19.Mai – „Gesundheit für alle?! (Un)Sichtbare Barrieren in der Gesundheitsversorgung von inter* und trans* Menschen“

Digitale Veranstaltung: Vortrag mit anschließender Diskussion“Gesundheit für alle?! (Un)Sichtbare Barrieren in der Gesundheitsversorgung von inter* und trans* Menschen“


Die Veranstaltung findet online statt. Der Zugangslink wird am Tag der Veranstaltung auf https://www.fh-dortmund.de/idahot veröffentlicht.

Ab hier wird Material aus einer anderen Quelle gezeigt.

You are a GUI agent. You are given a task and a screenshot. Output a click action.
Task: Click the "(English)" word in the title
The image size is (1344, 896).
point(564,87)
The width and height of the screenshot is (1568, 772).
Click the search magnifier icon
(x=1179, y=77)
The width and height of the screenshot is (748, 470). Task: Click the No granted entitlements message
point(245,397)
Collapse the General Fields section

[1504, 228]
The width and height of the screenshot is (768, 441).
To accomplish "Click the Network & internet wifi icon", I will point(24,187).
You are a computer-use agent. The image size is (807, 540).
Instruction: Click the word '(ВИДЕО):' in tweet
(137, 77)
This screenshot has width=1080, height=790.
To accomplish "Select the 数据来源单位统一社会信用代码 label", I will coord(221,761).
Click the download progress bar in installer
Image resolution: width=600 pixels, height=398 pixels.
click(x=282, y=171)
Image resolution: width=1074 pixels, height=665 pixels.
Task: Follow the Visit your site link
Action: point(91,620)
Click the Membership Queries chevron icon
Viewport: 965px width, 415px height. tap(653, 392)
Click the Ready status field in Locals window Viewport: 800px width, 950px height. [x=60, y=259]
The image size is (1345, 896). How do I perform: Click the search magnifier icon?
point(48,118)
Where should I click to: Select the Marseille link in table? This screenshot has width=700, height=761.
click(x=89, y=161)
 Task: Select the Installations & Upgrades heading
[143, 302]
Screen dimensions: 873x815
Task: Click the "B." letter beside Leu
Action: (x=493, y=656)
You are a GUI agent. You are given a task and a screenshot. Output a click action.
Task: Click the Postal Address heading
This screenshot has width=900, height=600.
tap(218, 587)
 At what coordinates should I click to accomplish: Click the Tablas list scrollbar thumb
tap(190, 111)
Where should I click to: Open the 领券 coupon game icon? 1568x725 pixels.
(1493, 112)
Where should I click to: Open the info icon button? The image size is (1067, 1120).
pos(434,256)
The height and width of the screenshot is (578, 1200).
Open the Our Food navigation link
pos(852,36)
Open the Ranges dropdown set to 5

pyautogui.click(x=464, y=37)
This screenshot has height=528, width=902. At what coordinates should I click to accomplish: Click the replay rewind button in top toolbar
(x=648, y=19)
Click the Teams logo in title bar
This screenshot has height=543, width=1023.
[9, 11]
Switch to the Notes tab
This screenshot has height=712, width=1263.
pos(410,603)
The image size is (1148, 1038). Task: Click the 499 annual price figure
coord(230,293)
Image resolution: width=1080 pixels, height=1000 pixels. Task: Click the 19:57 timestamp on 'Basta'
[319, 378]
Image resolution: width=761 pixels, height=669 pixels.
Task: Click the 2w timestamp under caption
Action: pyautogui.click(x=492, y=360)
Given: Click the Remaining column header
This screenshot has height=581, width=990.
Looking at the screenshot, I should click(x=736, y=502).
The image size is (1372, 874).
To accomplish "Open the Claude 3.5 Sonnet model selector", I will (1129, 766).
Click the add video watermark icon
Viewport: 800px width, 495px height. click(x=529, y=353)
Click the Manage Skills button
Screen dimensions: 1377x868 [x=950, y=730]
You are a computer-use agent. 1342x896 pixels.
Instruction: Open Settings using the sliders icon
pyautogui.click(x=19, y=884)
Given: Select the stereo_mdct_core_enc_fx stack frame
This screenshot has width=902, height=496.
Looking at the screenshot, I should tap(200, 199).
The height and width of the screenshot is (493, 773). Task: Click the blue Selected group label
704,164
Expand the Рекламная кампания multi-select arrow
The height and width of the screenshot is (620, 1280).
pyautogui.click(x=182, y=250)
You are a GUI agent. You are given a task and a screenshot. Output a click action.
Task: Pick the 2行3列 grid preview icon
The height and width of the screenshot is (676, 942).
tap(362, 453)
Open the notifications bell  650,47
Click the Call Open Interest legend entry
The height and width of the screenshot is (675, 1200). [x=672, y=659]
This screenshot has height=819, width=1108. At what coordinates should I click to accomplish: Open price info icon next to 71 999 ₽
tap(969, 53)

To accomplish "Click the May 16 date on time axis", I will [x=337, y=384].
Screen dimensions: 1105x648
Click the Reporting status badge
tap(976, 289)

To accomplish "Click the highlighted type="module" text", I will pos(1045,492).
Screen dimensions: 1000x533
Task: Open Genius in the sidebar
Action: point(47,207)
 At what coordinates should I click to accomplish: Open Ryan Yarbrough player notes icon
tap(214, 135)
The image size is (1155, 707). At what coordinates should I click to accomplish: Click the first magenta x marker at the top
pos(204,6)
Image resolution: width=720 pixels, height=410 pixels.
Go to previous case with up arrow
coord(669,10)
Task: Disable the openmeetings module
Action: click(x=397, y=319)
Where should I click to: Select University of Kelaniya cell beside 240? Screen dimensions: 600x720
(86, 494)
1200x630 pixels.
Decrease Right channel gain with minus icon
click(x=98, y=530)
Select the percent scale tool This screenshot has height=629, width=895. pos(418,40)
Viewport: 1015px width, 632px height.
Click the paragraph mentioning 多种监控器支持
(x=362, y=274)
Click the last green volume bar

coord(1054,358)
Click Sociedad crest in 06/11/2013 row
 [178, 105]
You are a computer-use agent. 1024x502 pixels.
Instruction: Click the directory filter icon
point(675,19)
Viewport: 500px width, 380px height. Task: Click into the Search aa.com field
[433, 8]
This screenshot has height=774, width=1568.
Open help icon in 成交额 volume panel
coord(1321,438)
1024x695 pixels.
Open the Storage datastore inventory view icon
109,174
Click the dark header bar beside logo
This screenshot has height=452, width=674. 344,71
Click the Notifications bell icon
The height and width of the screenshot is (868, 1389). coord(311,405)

Im Gesundheitssystem begegnen inter- und transgeschlechtlichen Menschen zahlreiche Hürden. Nicht nur sind sie mit einem System konfrontiert, das Geschlecht binär und dichotom denkt. In oft langwierigen Prozessen müssen trans* Personen, die eine körperliche Transition anstreben, um die Bewilligung lebenswichtiger Maßnahmen kämpfen. Inter* Personen sind mitunter bereits im Kleinst- und Kleinkindalter medizinischen Maßnahmen ausgesetzt, die auf die Zuweisung eines entweder weiblichen oder männlichen Geschlechts ausgerichtet sind.
Das hat für viele negative psychische und psychosoziale Folgen. Auch die noch immer bestehende gesellschaftlich bedingte Marginalisierung von geschlechtlichen Minderheiten hat Auswirkungen auf den Gesundheitszustand von inter- und transgeschlechtlichen Menschen, was sich u.a. an der Häufung von depressiven, Angst- und Traumaerkrankungen bei diesen Personengruppen zeigt. Der Vortrag skizziert zunächst den Zusammenhang von gesellschaftlichen Geschlechtsvorstellungen und dem Gesundheitsniveau von inter* und trans* Personen. Barrieren, die für inter* und trans* Personen im Gesundheitssystem bestehen (können), werden dargelegt. Ein besonderer Fokus wird dann auf die Frage gelegt, welche Maßnahmen im deutschen Gesundheitswesen ergriffen werden müssen, um Menschen geschlechtssensibel und bedarfsgerecht zu versorgen.
Referent: Robin K. Saalfeld

Veranstalter*innen sind Prof. Dr. Gabriele Dennert (FH Dortmund) und Prof. Dr. Katja Nowacki (FH Dortmund).


 

Einlassvorbehalt: Die Veranstalter*innen behalten sich vor, von ihrem Hausrecht auch virtuell Gebrauch zu machen und Personen, die rechtsextremen Organisationen angehören, der rechtsextremen Szene zuzuordnen sind oder bereits in der Vergangenheit durch rassistische, nationalistische, antisemitische, klassistische, sexistische, lsbtqi*- feindliche oder sonstige menschenverachtenden Äußerungen in Erscheinung getreten sind, die Teilnahme an Veranstaltungen zu verwehren oder sie von diesen auszuschließen.